Europe is the wettest continent. In 2012 the UK’s annual rainfall was 121% more than Australia’s mean average. The Australian continent also has a vast ‘dry river’ system, carved out of the harsh landscape over many thousands of years; the result of extreme conditions in the cycles of prolonged, severe droughts and flooding rains. The longest of these dry river systems is the Murray, some 2,500 km in length. (The Thames by comparison is 350 km long).

Many people may not realise, but in its natural state you could cross the Murray River by walking the riverbed in times of drought. Then in 1919 as part of the Murray River irrigation plan, construction was commenced on the first in a series of ‘locks and weirs’. The river was subsequently dammed with four major reservoirs and some 15 locks. The irrigation system produced what is now considered to be one of the most productive food bowls and diverse agricultural regions in the country, as well as creating a myriad of artificial man-made wetlands with their associated salinity problems.

One of Australia’s truly unique ‘natural’ wetlands is Lake Eyre. Its formation is connected to the mythological dreamtime story of Wikunda hunting the kangaroo that became Lake Eyre. The Lake Eyre Basin covers 1 million square kilometres and is located outback, some 718 km north of Adelaide. Australia’s largest dry salt lake carries water on average about once every eight years and has only filled to capacity three times in the last 160 years. When water does flow the lake returns to life; a natural spectacle as huge numbers of waterbirds flock to the area. The stark landscape comes alive with wildflowers and even native fish return to the lake.

It is truly amazing; nowhere else in the world compares. So why do we take any notice of these ‘foreigners’ telling us how to manage our unique waterways based on research conducted elsewhere, particularly when they want to ‘drought proof’ these relatively new man-made, unnatural wetlands, that are a consequence of damming a massive dry river system.

I’m talking about ‘environmental water’. We have been led to believe that it’s necessary to waste billions of litres of water on regular flows to maintain these recently created artificial wetlands and then wash the surplus productive water out to sea. What a load of drivel! Lake Eyre clearly proves that wetlands simply do not need intervention with constant water flows.
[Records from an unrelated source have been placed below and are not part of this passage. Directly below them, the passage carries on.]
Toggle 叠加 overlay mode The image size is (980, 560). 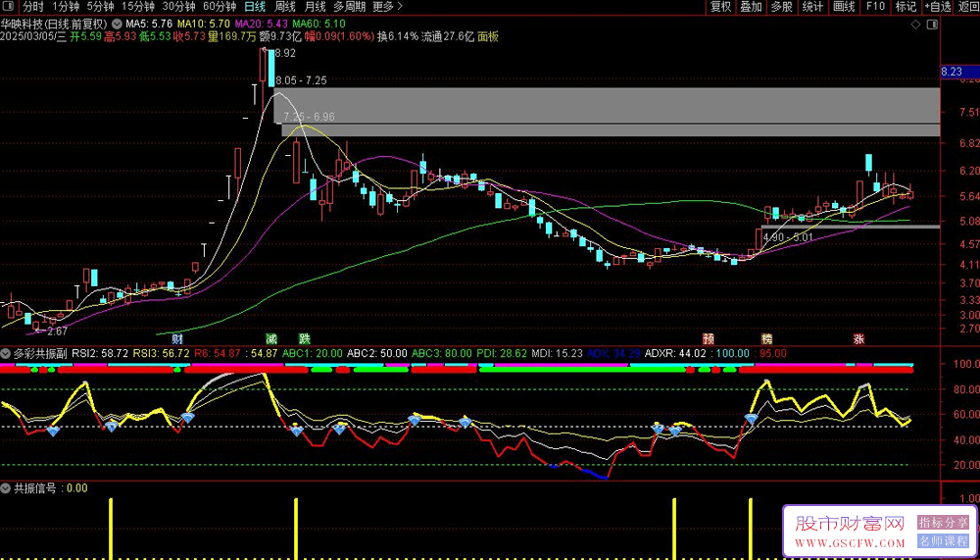(x=751, y=7)
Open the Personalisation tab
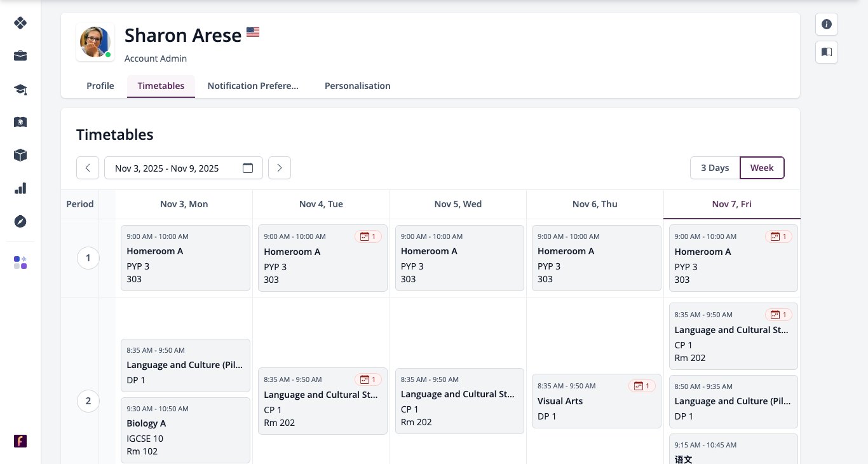Viewport: 868px width, 464px height. [x=358, y=86]
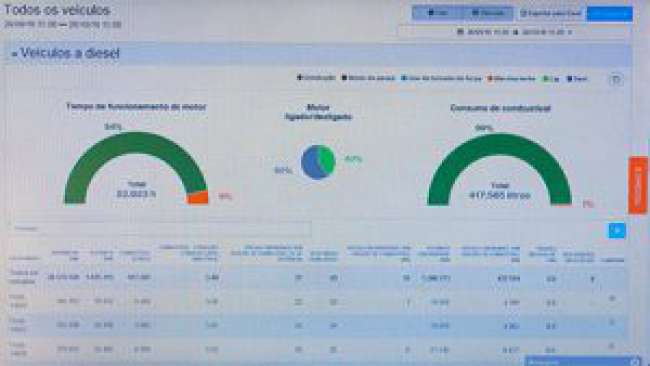Click the solid blue button beside Exportar para Excel
Screen dimensions: 650x366
point(610,13)

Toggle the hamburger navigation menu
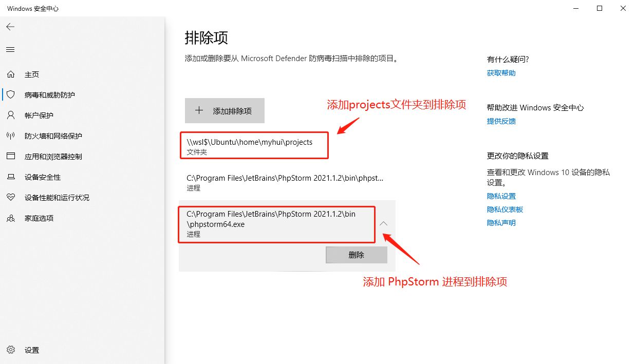[10, 49]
Environmental water is just another myth that has been forced upon us, based on the irrelevant European experience. We know that the Earth’s present ‘axial precession’ means that the southern hemisphere’s seasons are somewhat more extreme than the northern hemisphere. This is Australia: try to learn something from those who have had a spiritual, physical, social and cultural connection to the land, the traditional owners for the last 60,000 years or more. As I mentioned earlier, how can well educated, credible and intelligent individuals be so gullible, as they embrace these fictitious, fabricated untruths, without even considering the intent of the power brokers who are funding a program based on extraneous data?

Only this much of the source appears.